(Data excerpts)
● ● ● ●

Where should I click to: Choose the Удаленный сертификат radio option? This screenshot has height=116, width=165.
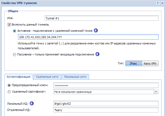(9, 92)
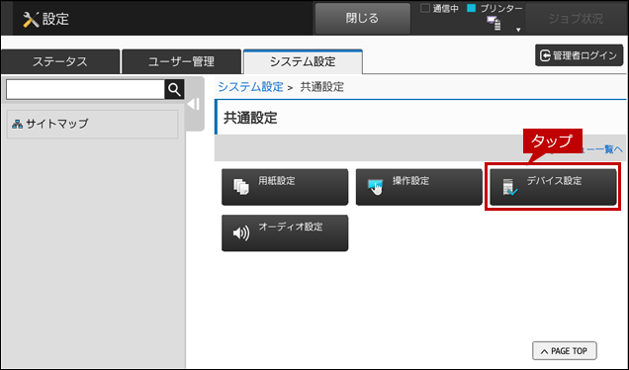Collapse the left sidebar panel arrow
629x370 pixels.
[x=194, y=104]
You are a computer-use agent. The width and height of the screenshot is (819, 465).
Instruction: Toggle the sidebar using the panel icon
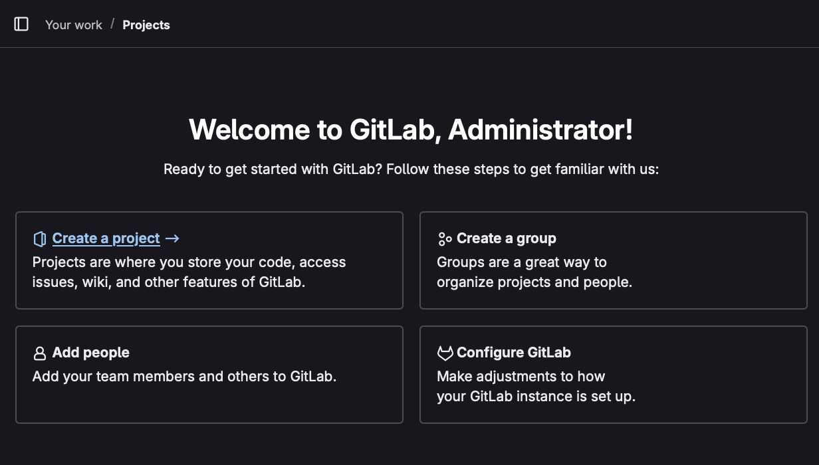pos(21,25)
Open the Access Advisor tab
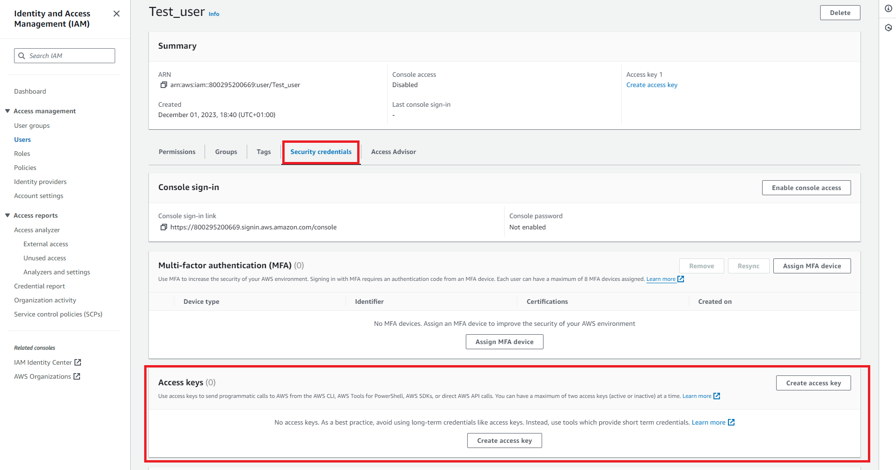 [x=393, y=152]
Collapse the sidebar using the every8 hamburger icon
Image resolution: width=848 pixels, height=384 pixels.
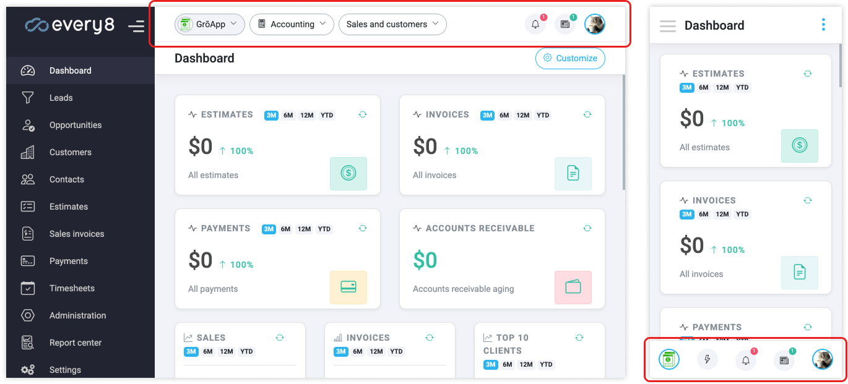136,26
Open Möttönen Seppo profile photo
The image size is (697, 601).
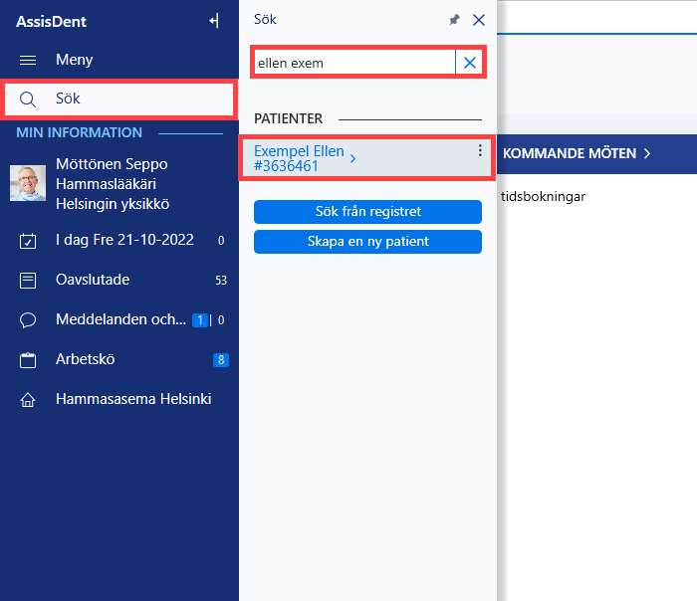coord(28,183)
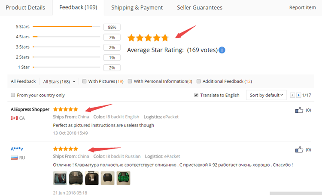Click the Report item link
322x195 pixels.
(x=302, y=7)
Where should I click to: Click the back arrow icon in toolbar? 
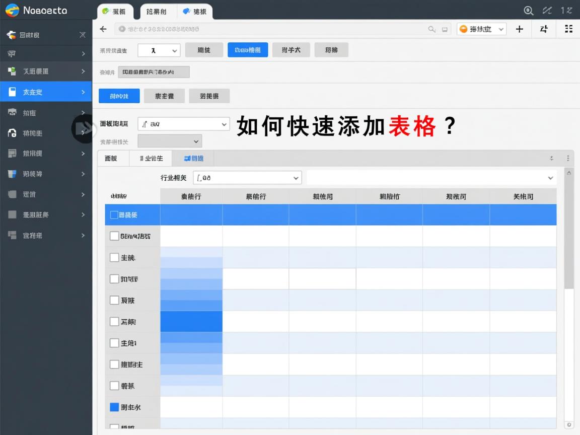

● ● ● ●

> _WORK REQUEST_: Where a line contains "The image size is (697, 601).", begin there and transcribe every line through the last one of the records above, exactly and with no pictures.

> _EXPECTED ANSWER_:
The image size is (697, 601).
coord(28,183)
Click the Report item link
322x195 pixels.
(x=302, y=7)
Where should I click to: Click the back arrow icon in toolbar? 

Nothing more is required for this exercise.